Raw data

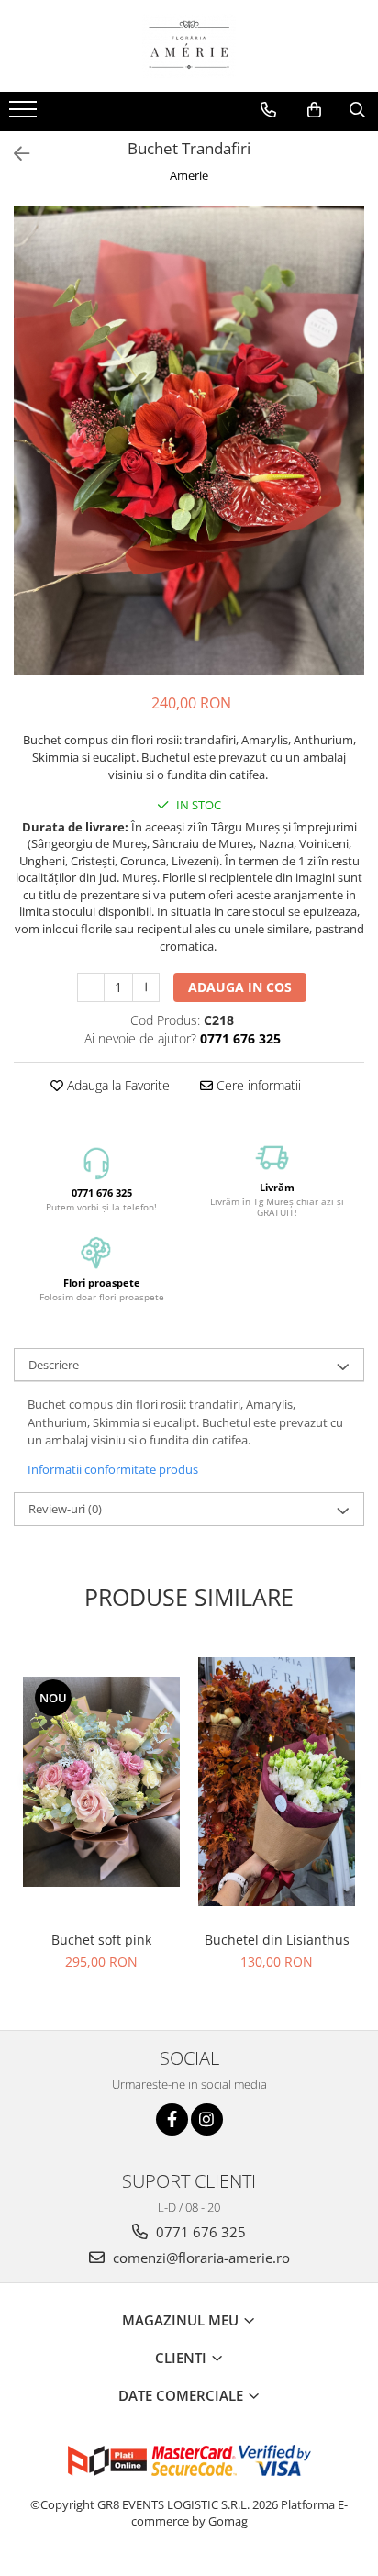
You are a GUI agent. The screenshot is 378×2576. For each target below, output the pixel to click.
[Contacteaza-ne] (268, 110)
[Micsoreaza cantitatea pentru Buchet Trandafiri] (91, 987)
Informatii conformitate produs (113, 1469)
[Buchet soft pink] (101, 1781)
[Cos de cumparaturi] (314, 110)
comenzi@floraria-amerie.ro (199, 2257)
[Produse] (25, 114)
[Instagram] (207, 2119)
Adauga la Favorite (116, 1085)
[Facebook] (172, 2119)
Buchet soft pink (101, 1939)
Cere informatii (257, 1085)
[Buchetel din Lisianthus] (276, 1782)
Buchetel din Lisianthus (277, 1939)
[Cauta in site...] (357, 110)
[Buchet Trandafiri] (189, 440)
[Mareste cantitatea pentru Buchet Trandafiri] (146, 987)
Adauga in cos (240, 987)
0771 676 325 (199, 2232)
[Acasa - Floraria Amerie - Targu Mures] (189, 46)
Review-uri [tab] (65, 1508)
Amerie (189, 175)
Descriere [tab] (53, 1364)
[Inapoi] (14, 153)
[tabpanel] (189, 440)
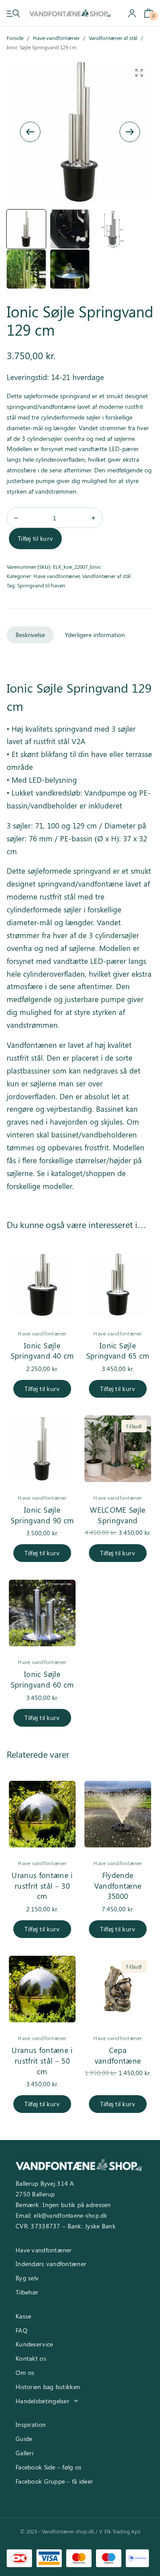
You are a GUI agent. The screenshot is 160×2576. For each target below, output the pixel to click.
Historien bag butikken (48, 2386)
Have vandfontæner (56, 37)
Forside (15, 37)
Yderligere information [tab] (95, 634)
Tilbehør (27, 2292)
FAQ (22, 2330)
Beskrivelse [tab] (30, 634)
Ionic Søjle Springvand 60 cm (42, 1679)
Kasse (23, 2316)
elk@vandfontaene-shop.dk (70, 2215)
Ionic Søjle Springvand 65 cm (117, 1350)
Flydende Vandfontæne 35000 (118, 1885)
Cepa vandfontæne (118, 2055)
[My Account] (132, 13)
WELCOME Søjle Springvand (117, 1515)
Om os (25, 2372)
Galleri (24, 2453)
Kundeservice (34, 2344)
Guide (24, 2438)
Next (130, 132)
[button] (139, 72)
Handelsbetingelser (42, 2401)
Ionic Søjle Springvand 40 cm (42, 1350)
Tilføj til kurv (35, 538)
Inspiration (31, 2424)
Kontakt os (31, 2358)
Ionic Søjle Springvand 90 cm (42, 1515)
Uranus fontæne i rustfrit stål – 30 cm (42, 1885)
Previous (30, 132)
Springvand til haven (41, 585)
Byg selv (27, 2278)
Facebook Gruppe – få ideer (54, 2481)
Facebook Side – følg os (48, 2467)
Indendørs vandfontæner (51, 2263)
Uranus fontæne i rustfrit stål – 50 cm (42, 2060)
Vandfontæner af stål (113, 37)
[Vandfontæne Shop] (70, 13)
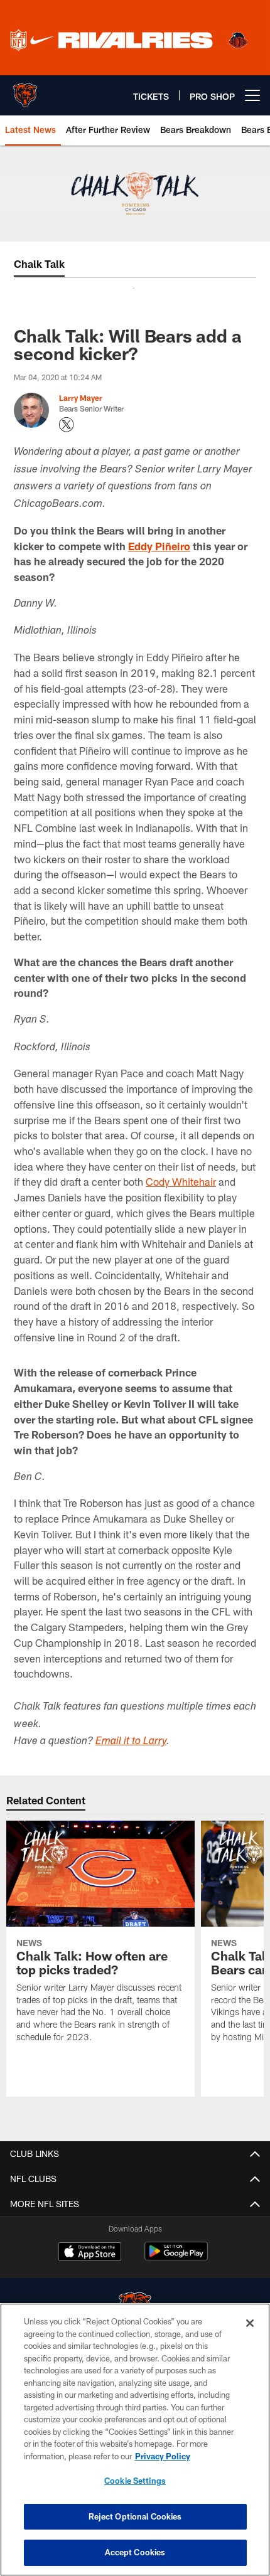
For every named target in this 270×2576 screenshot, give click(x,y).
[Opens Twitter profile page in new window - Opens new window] (66, 424)
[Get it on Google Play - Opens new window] (176, 2257)
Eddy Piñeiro (159, 546)
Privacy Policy (162, 2456)
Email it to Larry (130, 1742)
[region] (135, 2439)
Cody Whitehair (181, 1182)
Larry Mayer (80, 397)
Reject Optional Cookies (135, 2516)
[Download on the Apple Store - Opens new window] (90, 2253)
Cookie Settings (135, 2481)
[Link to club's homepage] (25, 90)
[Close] (250, 2323)
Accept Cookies (135, 2552)
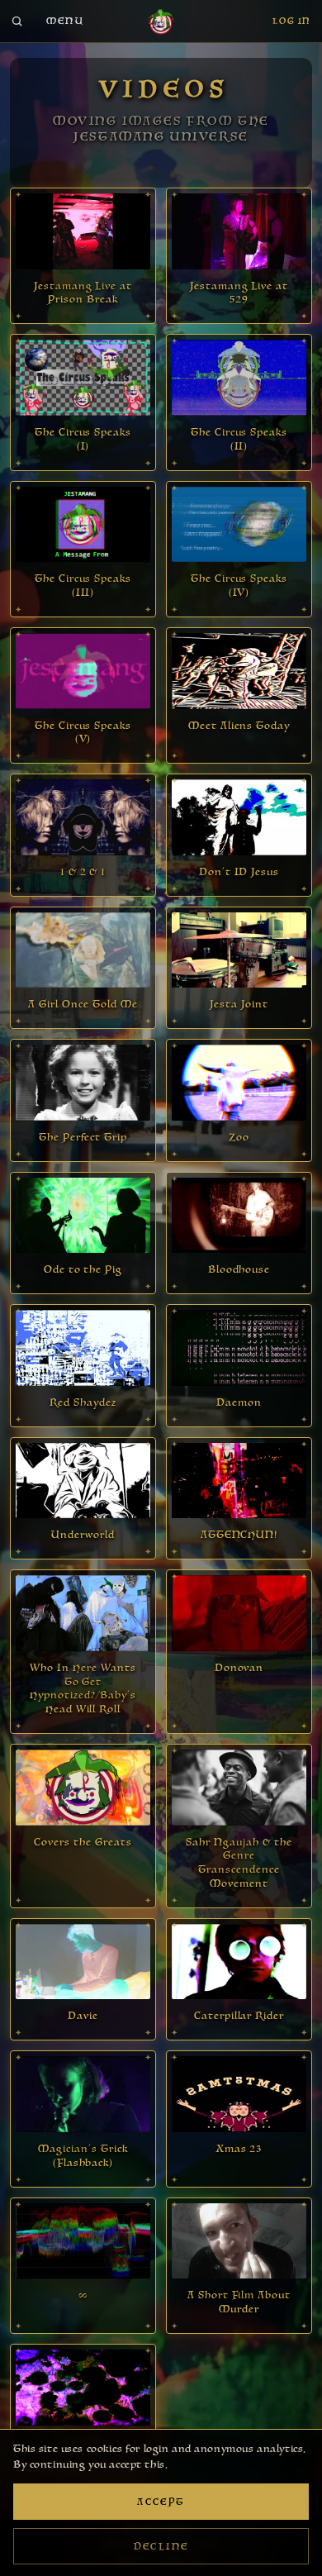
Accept (160, 2502)
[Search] (16, 21)
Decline (161, 2546)
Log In (291, 21)
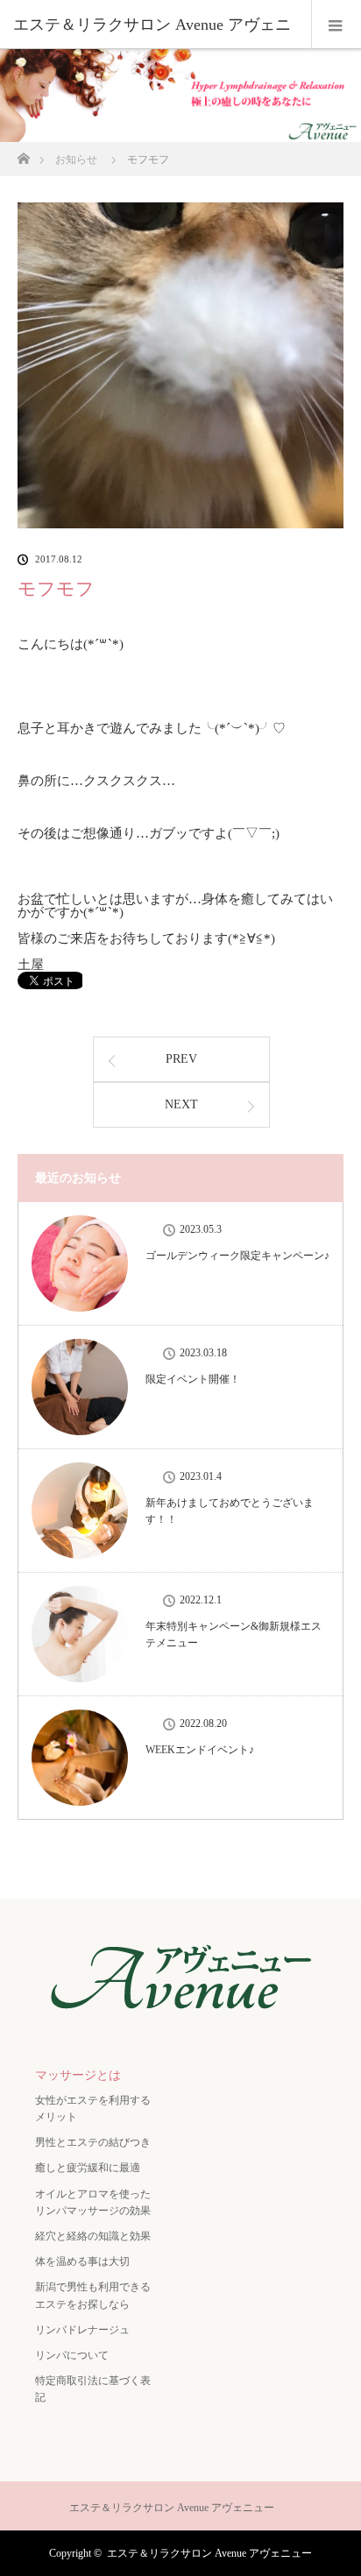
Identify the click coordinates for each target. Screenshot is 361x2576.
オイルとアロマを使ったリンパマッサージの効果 (93, 2202)
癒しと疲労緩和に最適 (87, 2168)
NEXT (181, 1104)
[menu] (336, 24)
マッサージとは (78, 2075)
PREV (181, 1058)
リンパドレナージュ (82, 2330)
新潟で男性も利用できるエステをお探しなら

Assigned task
When you reach the line containing "[menu] (336, 24)" in the data above, retype it and each line after it through the final one, exactly as written.

Exercise output
[menu] (336, 24)
マッサージとは (78, 2075)
PREV (181, 1058)
リンパドレナージュ (82, 2330)
新潟で男性も利用できるエステをお探しなら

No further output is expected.